Evolving a Credit Card Program for the Underserved
posted by Corey Skadburg on Thursday, June 2, 2016
- agent issue
- credit union
- establishing credit
- financial institution
- interest rate
- secured card
Helping community members build and maintain credit is a core objective for many credit unions. So, too, is earning the business and trust of underserved consumers. The underserved market presents a tremendous growth opportunity for many groups.
In the U.S., there are roughly 70 million low- and middle-income consumers who have some type of relationship with a traditional financial institution yet still turn to alternative providers for things like check cashing and payday loans. In its most recent report, the Center for Financial Services Innovation found the financially underserved market generated $103 billion in revenue. What’s more, many of these consumers have already exhibited financial behaviors that resemble prime-credit audiences.
Identifying those existing members and prospects who fall into this underserved segment is a first step toward outlining a plan to serve them. From there, an organization’s leadership can begin to map out a strategy for evolving the product mix in a way most likely to trigger a response from their unique underserved segments.
Finding success with a credit-builder product like a secured card is far from a breeze.
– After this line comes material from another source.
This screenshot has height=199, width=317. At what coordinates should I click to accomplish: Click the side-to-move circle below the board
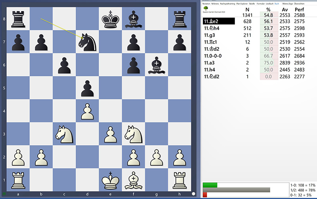pyautogui.click(x=194, y=194)
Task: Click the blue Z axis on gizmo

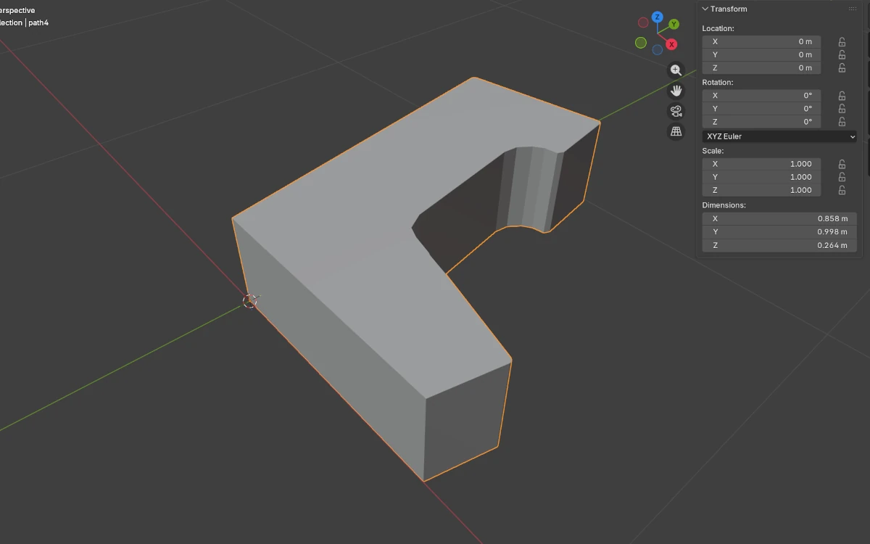Action: [x=657, y=17]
Issuers still must take the necessary steps to comply with several regulations, including Ability to Repay rules. Cards and marketing teams will need to collaborate closely to execute sales, communication – and importantly, cardmember education – plans. There must also be a good program in place for graduating cardmembers into appropriate products as their improving credit profiles warrant. But for those organizations looking to tap into the huge potential of the underserved opportunity, it’s likely worth the effort.